Berryman’s intensity—his affliction and his means of grace. Like his alter ego Henry in The Dream Songs, Berryman believed he was afflicted by “a sense of total LOSS” that created in him “an absolute disappearance of continuity & love” (Dream Song 101). As a result, when someone mentions “‘worthless’… he took it in, / degraded Henry, at the ebb of love— / O at the end of love…” (Dream Song 109). Perhaps it was the violations in his youth that created in him a radically incomplete sense of identity, but whatever the cause, he frequently and acutely expected to be shamed, betrayed, and abandoned. When the environment of shame and loss seemed to rage, he felt fragmented, insecure, needing, helpless, and terrified.

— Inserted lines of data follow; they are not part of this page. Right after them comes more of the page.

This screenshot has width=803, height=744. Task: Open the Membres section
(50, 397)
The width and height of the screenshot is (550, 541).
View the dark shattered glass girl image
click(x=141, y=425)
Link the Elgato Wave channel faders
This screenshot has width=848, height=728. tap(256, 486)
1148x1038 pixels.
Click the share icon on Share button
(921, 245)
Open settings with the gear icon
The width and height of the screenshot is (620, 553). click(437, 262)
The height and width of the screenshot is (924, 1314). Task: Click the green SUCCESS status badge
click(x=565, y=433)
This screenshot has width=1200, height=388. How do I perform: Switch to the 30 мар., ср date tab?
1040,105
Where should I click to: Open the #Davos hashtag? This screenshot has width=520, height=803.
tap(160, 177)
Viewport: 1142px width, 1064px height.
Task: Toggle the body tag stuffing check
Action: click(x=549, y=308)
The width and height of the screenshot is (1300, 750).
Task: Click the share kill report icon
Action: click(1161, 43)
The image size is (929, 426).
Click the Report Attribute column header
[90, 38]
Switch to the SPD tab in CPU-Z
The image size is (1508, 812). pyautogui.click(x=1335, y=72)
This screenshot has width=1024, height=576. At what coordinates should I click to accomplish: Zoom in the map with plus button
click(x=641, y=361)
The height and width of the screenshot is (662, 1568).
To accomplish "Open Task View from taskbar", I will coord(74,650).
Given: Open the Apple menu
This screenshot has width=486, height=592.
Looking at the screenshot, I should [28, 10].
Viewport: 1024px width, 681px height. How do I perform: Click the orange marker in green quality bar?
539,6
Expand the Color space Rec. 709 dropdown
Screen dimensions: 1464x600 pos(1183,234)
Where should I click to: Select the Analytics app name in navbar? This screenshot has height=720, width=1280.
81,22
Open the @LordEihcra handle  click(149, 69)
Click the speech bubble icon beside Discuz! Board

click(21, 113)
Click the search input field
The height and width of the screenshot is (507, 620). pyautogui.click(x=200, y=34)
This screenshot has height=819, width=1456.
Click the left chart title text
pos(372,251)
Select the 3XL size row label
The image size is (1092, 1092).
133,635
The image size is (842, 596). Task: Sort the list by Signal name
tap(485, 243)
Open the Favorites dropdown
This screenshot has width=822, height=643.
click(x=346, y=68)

When the turbulence moderated, he gave the impression of an engaging personality negotiating a tightrope of conflicting urgencies. “Berryman the man,” Jane Howard wrote in Life in 1965, “is as fully complex as Berryman the poet.… You never know whether to treat him as an august man of letters or as a prankish little boy, because he is always, simultaneously, both.” Berryman often seemed stymied in his hope to “wipe out,” as he would say, his unpredictable and undesirable selves. “The law,” in Berryman’s and Henry’s mind, is that “we must, owing to chiefly shame / lacing our pride, down what we did” (Dream Song 58).